I wanted to feel sorry for myself and to mourn over my loss,
But there were so many good things and good people in my life that I just couldn’t be sad for long. It was time to study the situation and learn to cope.
It was a time to ponder.
For about six months, I could not talk at all and I carried a pen and a notebook with me to help me communicate.
At the end of that six months, I was fortunate enough to be able to receive a voice prosthesis that allows me to speak in an almost normal fashion. You can perhaps imagine my joy. It didn’t matter at all to me that I would have to always wear a funny button on my throat. It didn’t bother me at all that I had to push the button in order to talk.
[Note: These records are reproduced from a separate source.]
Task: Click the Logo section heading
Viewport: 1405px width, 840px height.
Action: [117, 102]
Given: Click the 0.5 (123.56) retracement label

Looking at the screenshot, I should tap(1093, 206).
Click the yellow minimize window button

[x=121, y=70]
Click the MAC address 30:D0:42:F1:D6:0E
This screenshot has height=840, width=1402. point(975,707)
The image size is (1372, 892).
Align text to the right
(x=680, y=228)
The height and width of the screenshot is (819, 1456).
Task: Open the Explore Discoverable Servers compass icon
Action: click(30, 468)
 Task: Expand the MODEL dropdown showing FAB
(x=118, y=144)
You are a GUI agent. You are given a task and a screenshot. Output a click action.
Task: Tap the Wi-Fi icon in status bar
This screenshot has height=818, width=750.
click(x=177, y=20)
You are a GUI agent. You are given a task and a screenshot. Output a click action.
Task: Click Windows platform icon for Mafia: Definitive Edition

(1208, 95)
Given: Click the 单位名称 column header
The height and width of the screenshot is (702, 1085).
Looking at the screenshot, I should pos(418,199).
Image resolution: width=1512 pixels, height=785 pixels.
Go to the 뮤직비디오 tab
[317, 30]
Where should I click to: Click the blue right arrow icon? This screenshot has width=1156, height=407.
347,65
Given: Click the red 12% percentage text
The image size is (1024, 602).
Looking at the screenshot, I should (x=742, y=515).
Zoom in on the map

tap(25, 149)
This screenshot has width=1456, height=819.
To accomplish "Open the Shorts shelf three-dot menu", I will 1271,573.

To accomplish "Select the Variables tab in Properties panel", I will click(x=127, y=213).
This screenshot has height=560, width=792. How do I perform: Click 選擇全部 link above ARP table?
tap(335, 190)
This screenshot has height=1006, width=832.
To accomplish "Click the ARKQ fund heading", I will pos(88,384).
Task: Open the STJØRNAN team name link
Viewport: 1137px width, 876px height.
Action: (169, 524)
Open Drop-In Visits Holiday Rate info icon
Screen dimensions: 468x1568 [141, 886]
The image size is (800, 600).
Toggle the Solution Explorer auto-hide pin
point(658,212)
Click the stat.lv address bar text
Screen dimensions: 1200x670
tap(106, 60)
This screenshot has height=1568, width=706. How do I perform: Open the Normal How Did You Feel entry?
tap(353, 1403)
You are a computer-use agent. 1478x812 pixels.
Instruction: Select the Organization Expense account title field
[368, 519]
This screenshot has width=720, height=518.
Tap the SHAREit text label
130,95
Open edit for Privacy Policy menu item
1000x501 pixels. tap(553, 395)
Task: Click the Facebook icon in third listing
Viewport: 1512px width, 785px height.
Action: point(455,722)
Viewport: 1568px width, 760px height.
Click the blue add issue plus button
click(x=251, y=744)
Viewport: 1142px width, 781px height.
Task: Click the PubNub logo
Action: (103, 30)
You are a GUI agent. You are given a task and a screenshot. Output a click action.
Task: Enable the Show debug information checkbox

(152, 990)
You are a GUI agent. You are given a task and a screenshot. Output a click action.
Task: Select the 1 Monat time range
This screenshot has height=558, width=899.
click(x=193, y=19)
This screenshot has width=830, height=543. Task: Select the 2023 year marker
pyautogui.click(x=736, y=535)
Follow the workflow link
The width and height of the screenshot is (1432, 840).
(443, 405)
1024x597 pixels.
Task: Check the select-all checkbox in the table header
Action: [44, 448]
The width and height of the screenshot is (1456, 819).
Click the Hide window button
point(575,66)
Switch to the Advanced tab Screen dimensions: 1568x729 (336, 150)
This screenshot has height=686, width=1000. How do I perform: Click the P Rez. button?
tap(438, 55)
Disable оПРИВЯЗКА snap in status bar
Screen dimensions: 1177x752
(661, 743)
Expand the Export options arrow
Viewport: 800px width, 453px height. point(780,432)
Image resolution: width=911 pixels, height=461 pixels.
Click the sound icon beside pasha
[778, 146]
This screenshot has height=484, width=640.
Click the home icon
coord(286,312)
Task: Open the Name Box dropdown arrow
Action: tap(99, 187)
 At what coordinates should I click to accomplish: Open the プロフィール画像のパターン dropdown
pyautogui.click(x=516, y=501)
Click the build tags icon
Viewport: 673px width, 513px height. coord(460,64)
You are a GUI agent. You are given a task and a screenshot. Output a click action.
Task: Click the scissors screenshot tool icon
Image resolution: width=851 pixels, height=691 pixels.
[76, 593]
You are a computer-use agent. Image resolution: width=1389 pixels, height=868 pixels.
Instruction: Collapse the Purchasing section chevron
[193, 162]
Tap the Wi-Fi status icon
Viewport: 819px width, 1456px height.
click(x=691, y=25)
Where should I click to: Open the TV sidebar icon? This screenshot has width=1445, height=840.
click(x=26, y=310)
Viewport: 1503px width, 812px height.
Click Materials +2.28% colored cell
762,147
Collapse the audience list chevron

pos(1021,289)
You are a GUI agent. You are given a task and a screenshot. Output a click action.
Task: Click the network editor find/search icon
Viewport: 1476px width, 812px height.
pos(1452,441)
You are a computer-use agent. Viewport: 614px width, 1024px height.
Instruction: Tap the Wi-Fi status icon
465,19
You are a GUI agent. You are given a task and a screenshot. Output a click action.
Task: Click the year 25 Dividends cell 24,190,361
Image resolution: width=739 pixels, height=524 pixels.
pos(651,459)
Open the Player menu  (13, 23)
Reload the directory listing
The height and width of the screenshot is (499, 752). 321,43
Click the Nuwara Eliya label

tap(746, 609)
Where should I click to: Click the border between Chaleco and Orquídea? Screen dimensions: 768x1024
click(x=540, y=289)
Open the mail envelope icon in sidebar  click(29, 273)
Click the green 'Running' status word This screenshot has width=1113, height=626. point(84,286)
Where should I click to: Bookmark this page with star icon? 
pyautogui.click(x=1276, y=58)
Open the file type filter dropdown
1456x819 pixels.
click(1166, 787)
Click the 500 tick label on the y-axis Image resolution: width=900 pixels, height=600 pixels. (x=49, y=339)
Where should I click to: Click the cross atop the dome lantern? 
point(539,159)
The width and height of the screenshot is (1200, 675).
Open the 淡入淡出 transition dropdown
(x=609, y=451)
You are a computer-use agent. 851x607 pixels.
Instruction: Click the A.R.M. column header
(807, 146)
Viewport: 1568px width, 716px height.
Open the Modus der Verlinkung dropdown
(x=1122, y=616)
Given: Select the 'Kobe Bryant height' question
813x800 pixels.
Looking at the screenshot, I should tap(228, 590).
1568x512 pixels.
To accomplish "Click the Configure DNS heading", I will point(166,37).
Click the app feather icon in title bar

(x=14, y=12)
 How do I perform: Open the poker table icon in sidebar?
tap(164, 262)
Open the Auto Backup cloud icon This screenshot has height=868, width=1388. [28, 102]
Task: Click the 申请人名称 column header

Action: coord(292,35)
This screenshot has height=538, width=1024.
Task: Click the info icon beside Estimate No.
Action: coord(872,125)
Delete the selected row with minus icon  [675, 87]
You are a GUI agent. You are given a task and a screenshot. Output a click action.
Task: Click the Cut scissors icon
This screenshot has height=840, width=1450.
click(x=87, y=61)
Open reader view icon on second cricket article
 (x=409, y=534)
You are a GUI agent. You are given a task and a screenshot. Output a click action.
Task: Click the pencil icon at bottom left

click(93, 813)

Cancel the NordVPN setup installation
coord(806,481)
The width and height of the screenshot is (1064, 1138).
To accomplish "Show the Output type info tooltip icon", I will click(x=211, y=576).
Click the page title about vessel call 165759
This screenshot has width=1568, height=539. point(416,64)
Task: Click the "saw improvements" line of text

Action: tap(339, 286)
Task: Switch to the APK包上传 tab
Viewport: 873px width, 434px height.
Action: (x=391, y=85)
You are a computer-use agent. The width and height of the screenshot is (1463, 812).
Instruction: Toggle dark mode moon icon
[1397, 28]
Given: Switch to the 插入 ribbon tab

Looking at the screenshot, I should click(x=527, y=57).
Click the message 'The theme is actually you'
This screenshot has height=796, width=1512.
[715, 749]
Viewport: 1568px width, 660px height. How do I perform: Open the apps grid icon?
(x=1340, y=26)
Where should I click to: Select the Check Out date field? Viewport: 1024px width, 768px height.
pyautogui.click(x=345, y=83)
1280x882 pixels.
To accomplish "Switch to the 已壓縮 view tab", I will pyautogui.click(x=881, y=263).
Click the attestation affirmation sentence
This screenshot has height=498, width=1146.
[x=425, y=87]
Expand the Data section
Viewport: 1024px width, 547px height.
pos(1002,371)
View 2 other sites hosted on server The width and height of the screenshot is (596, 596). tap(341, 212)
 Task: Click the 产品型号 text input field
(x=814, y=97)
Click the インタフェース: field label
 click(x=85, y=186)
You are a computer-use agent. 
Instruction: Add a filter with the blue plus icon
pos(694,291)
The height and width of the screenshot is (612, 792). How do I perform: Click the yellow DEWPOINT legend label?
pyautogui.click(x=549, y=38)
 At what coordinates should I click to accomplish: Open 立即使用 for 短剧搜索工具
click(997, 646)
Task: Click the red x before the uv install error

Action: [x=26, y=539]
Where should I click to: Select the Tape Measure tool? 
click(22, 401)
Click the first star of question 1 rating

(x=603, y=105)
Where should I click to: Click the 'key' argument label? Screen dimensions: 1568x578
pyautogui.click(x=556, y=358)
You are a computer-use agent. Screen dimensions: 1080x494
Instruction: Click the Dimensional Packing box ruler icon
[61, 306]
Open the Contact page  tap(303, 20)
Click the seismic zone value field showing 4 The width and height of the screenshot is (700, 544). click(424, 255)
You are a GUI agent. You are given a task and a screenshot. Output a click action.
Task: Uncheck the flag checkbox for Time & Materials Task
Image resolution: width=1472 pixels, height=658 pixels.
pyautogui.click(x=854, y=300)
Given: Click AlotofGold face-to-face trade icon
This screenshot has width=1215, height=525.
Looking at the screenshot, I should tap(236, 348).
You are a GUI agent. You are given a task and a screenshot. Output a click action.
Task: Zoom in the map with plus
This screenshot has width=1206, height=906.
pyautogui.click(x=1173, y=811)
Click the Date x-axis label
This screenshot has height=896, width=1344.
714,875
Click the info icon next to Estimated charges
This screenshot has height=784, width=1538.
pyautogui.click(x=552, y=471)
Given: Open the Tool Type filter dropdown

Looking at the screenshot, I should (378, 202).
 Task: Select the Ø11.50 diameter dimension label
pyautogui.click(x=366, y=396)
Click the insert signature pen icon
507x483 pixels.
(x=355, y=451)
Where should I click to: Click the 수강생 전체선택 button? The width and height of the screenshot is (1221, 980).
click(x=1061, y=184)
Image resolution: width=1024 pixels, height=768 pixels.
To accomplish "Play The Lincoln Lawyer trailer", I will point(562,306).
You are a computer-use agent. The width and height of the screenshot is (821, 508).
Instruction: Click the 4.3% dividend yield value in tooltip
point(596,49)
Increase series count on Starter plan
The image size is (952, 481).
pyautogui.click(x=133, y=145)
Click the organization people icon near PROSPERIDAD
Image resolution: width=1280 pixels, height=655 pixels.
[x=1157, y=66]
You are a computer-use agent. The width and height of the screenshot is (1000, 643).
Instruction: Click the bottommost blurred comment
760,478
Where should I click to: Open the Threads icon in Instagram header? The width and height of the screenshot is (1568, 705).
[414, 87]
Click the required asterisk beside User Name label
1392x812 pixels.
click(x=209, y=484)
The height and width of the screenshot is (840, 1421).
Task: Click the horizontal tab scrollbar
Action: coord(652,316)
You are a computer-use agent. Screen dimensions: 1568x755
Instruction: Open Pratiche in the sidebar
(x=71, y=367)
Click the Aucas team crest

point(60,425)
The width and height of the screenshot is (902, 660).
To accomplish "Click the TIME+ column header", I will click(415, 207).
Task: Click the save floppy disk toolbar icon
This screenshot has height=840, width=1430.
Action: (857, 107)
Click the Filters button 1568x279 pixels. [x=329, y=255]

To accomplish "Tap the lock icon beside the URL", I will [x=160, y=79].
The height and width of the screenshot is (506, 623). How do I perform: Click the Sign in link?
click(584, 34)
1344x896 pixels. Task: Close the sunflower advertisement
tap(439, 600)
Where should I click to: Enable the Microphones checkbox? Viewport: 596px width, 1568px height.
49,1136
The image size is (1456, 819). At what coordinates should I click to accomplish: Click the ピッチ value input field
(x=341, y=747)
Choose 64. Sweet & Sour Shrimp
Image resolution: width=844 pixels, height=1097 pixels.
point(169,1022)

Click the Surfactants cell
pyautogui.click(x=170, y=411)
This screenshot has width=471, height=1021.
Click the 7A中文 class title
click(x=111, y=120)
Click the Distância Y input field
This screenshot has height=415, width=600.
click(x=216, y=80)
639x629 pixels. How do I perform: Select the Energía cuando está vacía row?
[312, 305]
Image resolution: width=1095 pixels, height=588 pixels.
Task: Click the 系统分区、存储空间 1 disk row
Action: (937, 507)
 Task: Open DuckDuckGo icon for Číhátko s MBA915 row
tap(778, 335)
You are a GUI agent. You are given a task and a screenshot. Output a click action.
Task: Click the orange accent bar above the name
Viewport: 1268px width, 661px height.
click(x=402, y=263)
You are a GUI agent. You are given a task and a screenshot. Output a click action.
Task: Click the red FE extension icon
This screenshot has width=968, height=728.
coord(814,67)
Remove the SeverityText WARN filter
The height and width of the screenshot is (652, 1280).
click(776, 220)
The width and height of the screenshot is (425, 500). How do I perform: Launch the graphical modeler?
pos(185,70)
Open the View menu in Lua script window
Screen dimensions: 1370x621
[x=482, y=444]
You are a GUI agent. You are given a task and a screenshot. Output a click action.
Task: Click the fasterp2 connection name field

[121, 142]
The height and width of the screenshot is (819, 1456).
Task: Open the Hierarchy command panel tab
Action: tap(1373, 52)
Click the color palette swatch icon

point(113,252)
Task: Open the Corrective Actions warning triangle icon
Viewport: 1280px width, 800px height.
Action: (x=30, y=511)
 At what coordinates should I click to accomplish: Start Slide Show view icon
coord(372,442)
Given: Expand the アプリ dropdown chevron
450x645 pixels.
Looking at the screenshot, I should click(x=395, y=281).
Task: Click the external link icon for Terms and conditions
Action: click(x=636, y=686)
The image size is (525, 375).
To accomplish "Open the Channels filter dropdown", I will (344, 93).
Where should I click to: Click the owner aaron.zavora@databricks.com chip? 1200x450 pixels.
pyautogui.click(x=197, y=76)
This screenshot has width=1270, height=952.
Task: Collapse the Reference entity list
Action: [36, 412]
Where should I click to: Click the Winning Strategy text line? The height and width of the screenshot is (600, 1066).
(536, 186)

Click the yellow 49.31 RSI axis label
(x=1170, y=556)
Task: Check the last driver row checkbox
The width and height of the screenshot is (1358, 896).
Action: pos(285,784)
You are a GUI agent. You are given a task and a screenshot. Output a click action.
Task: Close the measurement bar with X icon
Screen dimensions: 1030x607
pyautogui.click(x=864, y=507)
Sometimes well-meaning people will say something like, “I’m so sorry that you have to put up with this.”
“Don’t be sorry,” I reply. “Rejoice with me that I have been able to live nine wonderful years that I wouldn’t have had otherwise.”
“Rejoice with me in that the button has become a part of my identity. Rejoice with me that I am alive, strong, and still able to ‘play in the dirt.’”
That’s nine years that I would not have otherwise had. There have been some hard times and some sad times, but the wonderful thing is that I plan to go on for some time yet to come.
Yes, rejoice with me for the things we have and refuse with me to worry about the things that have been denied us.